Decades before the word feminist came into popular usage, FRANCES BLAISDELL was blazing trails. At a time when women were seldom hired as professional musicians, she worked steadily in New York City’s most prominent concert halls, forging a 50-year career as a performer.
A lecturer and beloved flute teacher in Stanford’s music department for 35 years, Blaisdell died on March 11. She was 97.
Blaisdell’s father, a self-taught amateur flutist, introduced her to the instrument when she was 5. Disappointed she wasn’t a boy, he called Frances “Jim.” But he insisted on auditions for her with teachers who dismissed the idea of a girl flutist. One such audition secured a scholarship to what is now the Julliard School of Music.

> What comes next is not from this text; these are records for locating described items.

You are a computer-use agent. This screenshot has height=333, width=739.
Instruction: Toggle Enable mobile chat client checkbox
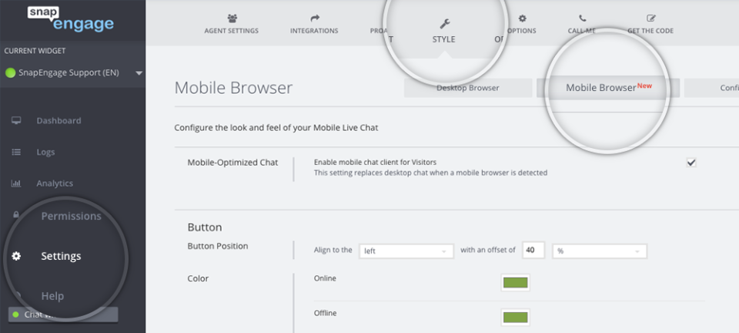pyautogui.click(x=691, y=163)
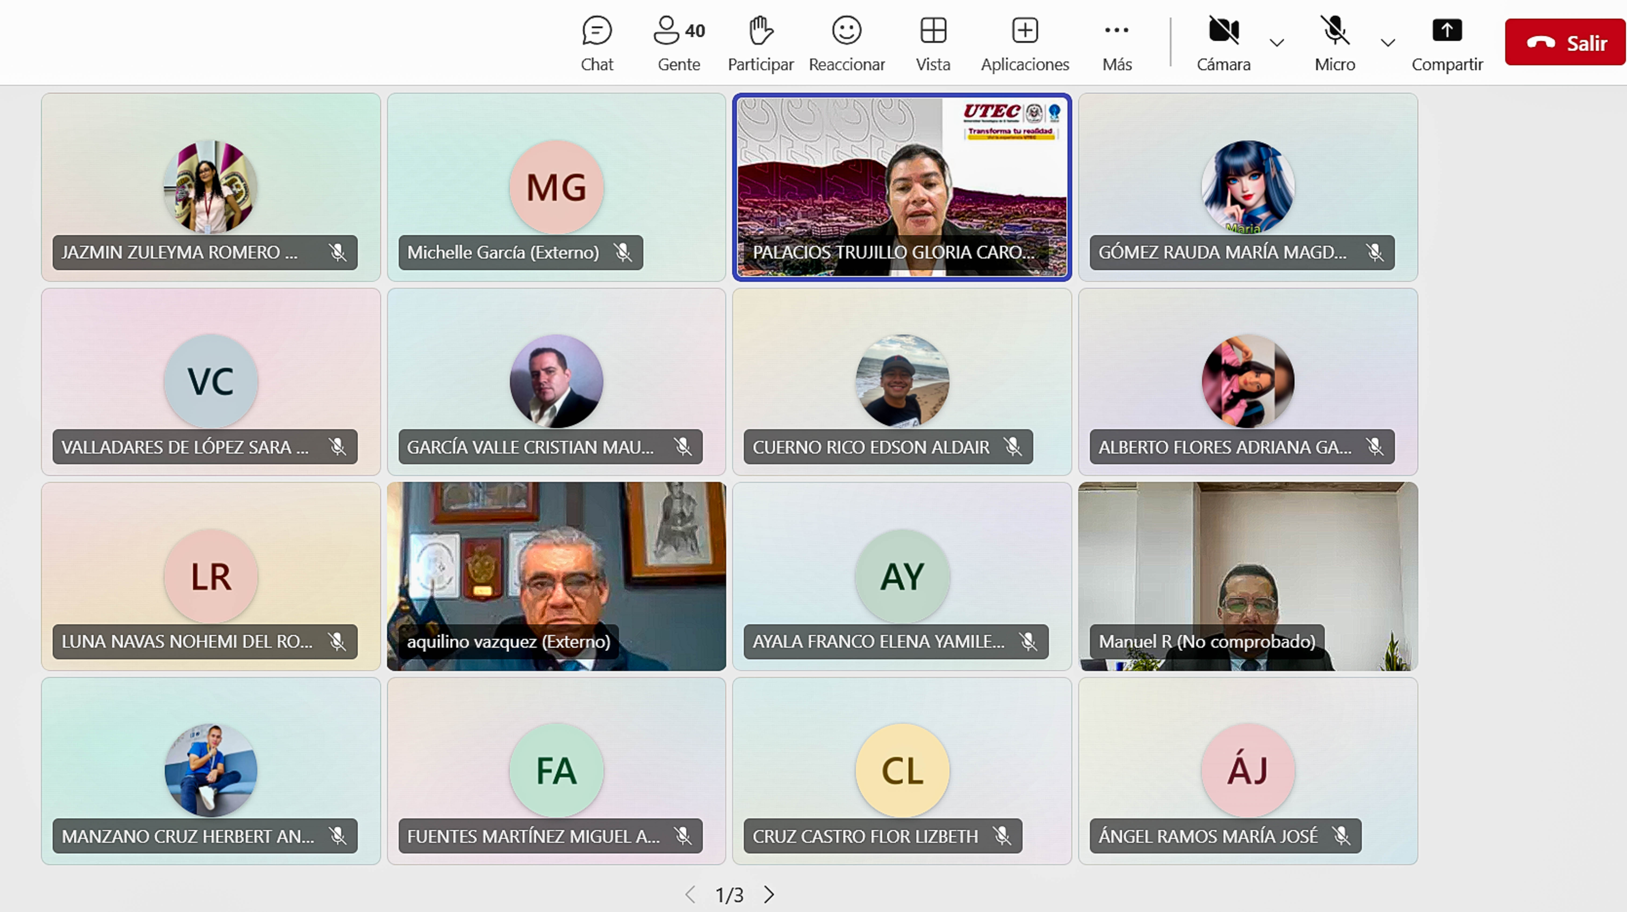The image size is (1627, 912).
Task: Click muted mic icon on Cruz Castro tile
Action: tap(1002, 836)
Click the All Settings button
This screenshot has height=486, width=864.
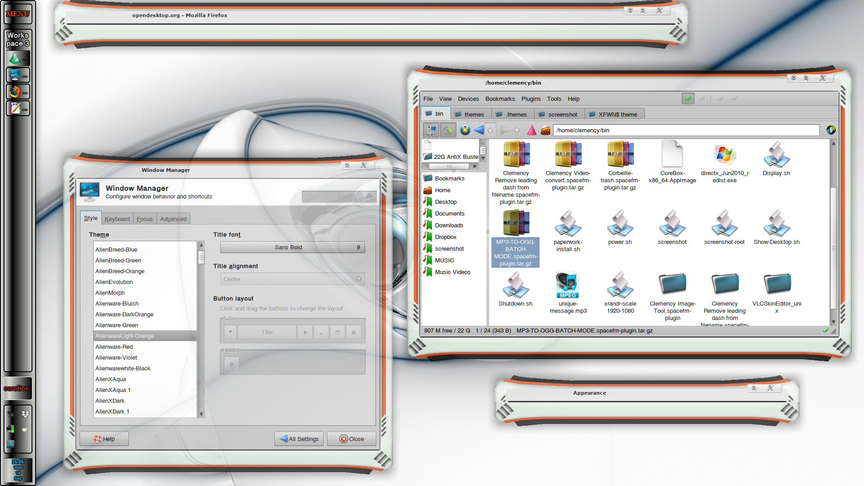click(x=299, y=439)
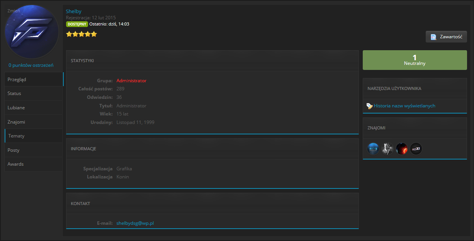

In 1930 Blaisdell became first flute of the National Orchestral Association. She played as first flute or as a soloist for the New York Philharmonic, the New York City Ballet, the Metropolitan Opera and the Julliard Orchestra.
Blaisdell performed in a gold lamé dress as a soloist at Radio City Music Hall in the early 1930s, sandwiched by Rockettes, and in a short but lucrative stint in vaudeville. She played on Broadway in South Pacific and Carousel, and on the Hour of Charm on CBS and NBC radio with Phil Spitalny and His All-Girl Orchestra. She and her husband, clarinetist Alexander Williams, and three other Philharmonic players formed the Blaisdell Woodwind Quintet, which also had a radio series.
In 1973, Blaisdell moved to California and started teaching at Stanford. In 2006 she received the Lloyd Dinkelspiel Award, which recognized her “extraordinary teaching, mentorship and support” of both majors and non majors. She kept in close contact with many of her students (one even called her from the delivery room) and at 97 still had 300 people on her Christmas card list.
She is survived by her daughter, Alexandra Hawley, ’65, MA ’69; her son, John Williams; three grandchildren; and three great-grandchildren. Her husband died in 2003.